Two years after the deadly Indiana State Fair stage collapse, new legal disputes are cropping up and victims are still working to recover.
Fireman’s Fund Insurance Co. and subsidiary AGCS Marine, which insured equipment used by Sugarland and Sara Bareilles, filed a lawsuit in Marion County seeking to recover unspecified equipment-related losses, The Indianapolis Business Journal reported.
The defendants include the Indiana State Fair Commission, the International Alliance of Theatrical and Stage Employees Local 30, Mid-America Sound Corp. of Greenfield and seven other companies. The companies were involved in designing and erecting the temporary stage that collapsed amid powerful winds on Aug. 13, 2011, killing seven people and injuring nearly 60 others.
State Fair Commission spokeswoman Stephanie McFarland referred calls for comment to the Attorney General’s office, which represents the state in litigation. That agency’s spokesman, Bryan Corbin, said officials there had not seen the lawsuit and would respond in court.
Spokeswomen and attorneys for the union that set up the temporary stage and the company that designed it, James Thomas Engineering in Knoxville, Tenn., did not return phone calls seeking comment.
The stage collapse already has cost the state $11 million in compensation payments to victims or their families. Indiana limits legal claims against the state to $5 million total per incident, but state legislators last year approved an additional $6 million for victims. A charity fund raised another $1 million.
This year’s state fair is taking place without any large outdoor concerts at the grandstand or any big-name music acts. Banker’s Life Fieldhouse in downtown Indianapolis hosted last year’s acts. Big shows are expected to return to the fair next year as indoor events when a $53 million renovation of the fairgrounds coliseum is completed.
One of the youngest of the nearly 60 people injured Maggie Mullin, who is now 5 years old – was uncomfortable during her first visit since then to an outdoor concert at the Newton County Fair last week before eventually warming up, said her mother, Laura Magdziarz.
Maggie suffered a badly gashed left arm that has healed over, but still hurts sometimes and is a little weaker than her right arm.
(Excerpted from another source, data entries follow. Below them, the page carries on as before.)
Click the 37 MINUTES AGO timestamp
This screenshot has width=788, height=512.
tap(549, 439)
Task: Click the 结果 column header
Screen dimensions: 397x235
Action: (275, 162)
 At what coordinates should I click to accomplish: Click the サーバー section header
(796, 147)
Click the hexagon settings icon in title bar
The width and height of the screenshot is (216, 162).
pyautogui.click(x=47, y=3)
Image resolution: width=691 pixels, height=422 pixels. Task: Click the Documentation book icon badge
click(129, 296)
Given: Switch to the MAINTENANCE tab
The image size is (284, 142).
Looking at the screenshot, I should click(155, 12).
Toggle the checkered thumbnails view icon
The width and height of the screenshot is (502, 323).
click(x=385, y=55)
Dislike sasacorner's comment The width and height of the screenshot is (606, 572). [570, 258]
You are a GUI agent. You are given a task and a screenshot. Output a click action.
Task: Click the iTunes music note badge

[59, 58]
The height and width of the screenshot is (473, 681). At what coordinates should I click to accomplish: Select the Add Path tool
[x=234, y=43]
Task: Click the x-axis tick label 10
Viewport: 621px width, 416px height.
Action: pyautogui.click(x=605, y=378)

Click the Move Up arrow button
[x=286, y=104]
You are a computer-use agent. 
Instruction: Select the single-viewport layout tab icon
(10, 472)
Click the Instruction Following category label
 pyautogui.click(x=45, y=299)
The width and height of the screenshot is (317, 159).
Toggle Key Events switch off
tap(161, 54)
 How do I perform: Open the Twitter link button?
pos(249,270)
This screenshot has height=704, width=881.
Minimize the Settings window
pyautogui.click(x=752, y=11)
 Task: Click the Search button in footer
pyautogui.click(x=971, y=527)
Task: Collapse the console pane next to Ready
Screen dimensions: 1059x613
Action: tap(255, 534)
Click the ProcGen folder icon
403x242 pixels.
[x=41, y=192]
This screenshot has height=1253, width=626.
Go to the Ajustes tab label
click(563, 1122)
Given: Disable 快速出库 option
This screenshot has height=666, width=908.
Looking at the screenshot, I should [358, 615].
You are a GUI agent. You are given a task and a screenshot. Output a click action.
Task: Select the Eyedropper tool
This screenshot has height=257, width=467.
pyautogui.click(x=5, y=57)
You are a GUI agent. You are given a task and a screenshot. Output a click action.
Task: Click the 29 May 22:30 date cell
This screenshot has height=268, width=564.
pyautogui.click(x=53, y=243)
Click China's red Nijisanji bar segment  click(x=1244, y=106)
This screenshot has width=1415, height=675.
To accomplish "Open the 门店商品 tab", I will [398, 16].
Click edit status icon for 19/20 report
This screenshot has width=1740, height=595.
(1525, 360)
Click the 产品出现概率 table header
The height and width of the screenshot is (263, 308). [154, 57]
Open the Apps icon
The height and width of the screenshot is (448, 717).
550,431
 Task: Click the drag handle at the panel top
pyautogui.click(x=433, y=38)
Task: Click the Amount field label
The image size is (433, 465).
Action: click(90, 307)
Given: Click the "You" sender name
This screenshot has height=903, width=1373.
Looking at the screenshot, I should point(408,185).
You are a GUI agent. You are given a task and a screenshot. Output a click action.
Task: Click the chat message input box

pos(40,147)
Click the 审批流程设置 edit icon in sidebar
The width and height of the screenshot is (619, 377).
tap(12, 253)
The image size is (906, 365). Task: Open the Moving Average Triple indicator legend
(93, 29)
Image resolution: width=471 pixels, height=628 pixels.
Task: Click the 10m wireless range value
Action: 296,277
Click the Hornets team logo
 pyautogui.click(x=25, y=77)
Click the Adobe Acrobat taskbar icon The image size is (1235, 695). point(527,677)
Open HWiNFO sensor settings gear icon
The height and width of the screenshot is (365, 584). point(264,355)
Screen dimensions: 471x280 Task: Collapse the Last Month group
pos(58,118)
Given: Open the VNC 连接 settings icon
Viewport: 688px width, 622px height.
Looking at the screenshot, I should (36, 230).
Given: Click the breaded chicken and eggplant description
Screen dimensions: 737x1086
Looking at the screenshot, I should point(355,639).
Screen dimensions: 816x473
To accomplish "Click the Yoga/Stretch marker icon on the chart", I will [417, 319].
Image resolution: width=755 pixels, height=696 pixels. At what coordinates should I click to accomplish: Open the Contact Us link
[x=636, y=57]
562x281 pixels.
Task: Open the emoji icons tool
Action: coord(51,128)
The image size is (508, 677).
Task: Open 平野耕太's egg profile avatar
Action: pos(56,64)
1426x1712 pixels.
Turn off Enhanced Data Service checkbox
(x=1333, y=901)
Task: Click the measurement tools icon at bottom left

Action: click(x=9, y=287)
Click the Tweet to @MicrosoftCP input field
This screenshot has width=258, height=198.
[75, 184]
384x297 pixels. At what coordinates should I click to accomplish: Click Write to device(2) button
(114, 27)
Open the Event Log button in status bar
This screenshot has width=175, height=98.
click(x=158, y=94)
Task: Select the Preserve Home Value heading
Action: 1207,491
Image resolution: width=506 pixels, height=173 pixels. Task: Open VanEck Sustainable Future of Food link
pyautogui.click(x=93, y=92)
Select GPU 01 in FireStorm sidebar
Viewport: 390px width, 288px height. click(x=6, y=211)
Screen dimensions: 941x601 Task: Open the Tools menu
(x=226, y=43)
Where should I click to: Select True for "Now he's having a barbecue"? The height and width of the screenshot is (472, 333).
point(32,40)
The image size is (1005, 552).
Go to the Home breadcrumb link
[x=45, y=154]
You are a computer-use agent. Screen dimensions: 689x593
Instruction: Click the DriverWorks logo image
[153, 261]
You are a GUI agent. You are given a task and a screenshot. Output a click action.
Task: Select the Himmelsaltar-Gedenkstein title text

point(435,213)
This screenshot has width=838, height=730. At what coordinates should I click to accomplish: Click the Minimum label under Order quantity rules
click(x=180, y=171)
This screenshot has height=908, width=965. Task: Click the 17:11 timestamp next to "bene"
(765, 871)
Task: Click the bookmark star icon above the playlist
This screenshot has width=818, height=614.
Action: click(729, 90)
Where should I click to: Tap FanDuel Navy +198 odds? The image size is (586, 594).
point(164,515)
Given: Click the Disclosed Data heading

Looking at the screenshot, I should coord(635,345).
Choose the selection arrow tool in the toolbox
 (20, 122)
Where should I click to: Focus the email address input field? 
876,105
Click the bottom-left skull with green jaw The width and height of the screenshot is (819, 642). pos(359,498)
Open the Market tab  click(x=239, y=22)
She’s about to start kindergarten in the northwestern Indiana town of Morocco.
Magdziarz told The Indianapolis Star that she wants Maggie – and her two other sisters who were also at the state fairgrounds – to grow up without a fear of fun places like concerts.
“I’ve done everything I can with the girls to replace the bad memories with good ones,” said Magdziarz, who was also injured in the collapse and next week will undergo her sixth surgery since then.
Two investigative reports found the stage rigging that collapsed in high winds didn’t meet industry safety standards and that fair officials lacked a fully developed emergency plan.
Since then, the state fair has added two positions – a chief operating officer and a director of safety and security – who are directly involved in safety matters, said Andy Klotz, the fair’s spokesman.
“All of the things that we have implemented over the last two years are all attributed to lessons learned,” he said.